Take Care of Yourself
Most of the time with a colicky baby, you try and try everything you can but absolutely nothing can calm them down. This has a huge emotional impact especially for us mothers who have the natural urge to fix it. We are wired to jump to our little one's aid when they sound the vocal alarm. But when you've exhausted all options and that little babe you love so dearly seems to be in great distress, it is incredibly hard emotionally and physically. And as I mentioned before, these colic episodes seem to occur right at night when you're tired and most likely sleep deprived. It is vital during this time to make sure you are taking care of yourself. If you have a partner with you, take turns with the baby while the other leaves the room. If you need to wear earplugs or go for a quick drive so you can take a break from the crying, do it. I recall one particularly horrible night where I was completely done. I handed my son to my husband, bolted to the garage, sat in the car, and I just screamed. I wailed, wept, and released all the tensions and emotions that were building up. I probably looked insane. Maybe I was.
But don't wait until you're completely spent and have an emotional break down like me. Take preemptive measures to ensure you can keep your calm and perhaps some sanity as well. Have a game plan. Know that the evening will most likely be long. Mentally prepare and know that you are a good mom. When the fussiness and crying begins, go through the basic checklist: Is my baby fed? Is their diaper dry? Are they a comfortable temperature? Have they released any gas or burps?

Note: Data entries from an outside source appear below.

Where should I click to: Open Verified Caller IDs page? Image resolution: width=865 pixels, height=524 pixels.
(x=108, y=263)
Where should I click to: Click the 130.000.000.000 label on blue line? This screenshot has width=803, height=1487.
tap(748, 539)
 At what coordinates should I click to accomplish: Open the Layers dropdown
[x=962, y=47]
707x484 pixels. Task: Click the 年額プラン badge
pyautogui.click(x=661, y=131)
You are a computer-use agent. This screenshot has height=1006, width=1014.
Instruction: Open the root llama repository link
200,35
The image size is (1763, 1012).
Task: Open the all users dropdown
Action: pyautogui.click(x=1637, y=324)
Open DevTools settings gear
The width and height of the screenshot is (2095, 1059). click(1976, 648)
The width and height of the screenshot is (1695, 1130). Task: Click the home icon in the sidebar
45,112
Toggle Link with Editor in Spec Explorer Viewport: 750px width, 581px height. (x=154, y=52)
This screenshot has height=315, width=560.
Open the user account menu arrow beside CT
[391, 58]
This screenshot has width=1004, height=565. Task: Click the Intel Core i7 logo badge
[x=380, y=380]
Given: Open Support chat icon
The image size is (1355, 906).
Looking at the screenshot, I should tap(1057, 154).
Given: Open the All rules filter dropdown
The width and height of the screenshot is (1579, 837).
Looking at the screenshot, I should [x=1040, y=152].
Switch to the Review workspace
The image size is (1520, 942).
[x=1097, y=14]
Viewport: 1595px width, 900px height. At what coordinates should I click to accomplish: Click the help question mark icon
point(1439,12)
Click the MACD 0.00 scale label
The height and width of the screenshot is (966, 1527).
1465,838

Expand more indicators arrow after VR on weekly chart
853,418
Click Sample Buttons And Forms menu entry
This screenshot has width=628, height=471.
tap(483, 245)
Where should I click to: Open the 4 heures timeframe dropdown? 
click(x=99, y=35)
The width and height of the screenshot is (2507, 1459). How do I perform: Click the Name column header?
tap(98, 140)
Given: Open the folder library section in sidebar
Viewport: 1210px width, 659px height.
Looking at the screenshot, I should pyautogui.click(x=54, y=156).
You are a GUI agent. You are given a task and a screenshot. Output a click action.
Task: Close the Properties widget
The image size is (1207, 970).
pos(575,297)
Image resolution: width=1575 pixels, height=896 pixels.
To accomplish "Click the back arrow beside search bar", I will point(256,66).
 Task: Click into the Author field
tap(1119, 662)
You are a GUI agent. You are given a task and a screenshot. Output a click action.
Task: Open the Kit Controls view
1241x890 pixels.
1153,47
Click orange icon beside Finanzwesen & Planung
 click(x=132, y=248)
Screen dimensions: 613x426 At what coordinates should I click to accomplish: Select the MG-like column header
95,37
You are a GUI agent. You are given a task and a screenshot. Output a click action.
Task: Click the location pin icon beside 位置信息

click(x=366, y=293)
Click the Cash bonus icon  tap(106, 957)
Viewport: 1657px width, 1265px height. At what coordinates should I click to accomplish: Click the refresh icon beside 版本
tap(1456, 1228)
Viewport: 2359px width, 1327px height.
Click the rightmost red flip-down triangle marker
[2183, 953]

If you have no help, give yourself permission to take a little break. If you know baby is healthy, safe, and has their needs met, it is ok to put them down and walk away for a few minutes. I know it's hard… VERY hard to leave your baby crying alone. But if you feel you're reaching a dangerous point of losing control, put baby down somewhere safe and go take a breather. Set a timer for 5 or 10 minutes or whatever you're comfortable with (I personally would never leave a baby crying longer than 10 minutes), put some earplugs in, and have a cup of tea. Breathe. Then go back and continue soothing your little one.
You Will Get Through This
I'm writing this as my daughter, my second, is just over 3 months old. To my great disappointment she was/is colicky just like my son was (though he was worse). I still have days of incredible overwhelm and exhaustion but I try and remind myself that colic does end. I have the great benefit of seeing my now 2 year old son, who used to cry as a newborn so long and so hard, as a happy, energetic, and thriving little boy. To you, my fellow mama, I hope to encourage you. As long as you are taking care of your baby and meeting all their needs, you are doing good. Colic is hard. But once you breakthrough that tough stage, you will get to enjoy the giggles and budding personality of your sweet little baby.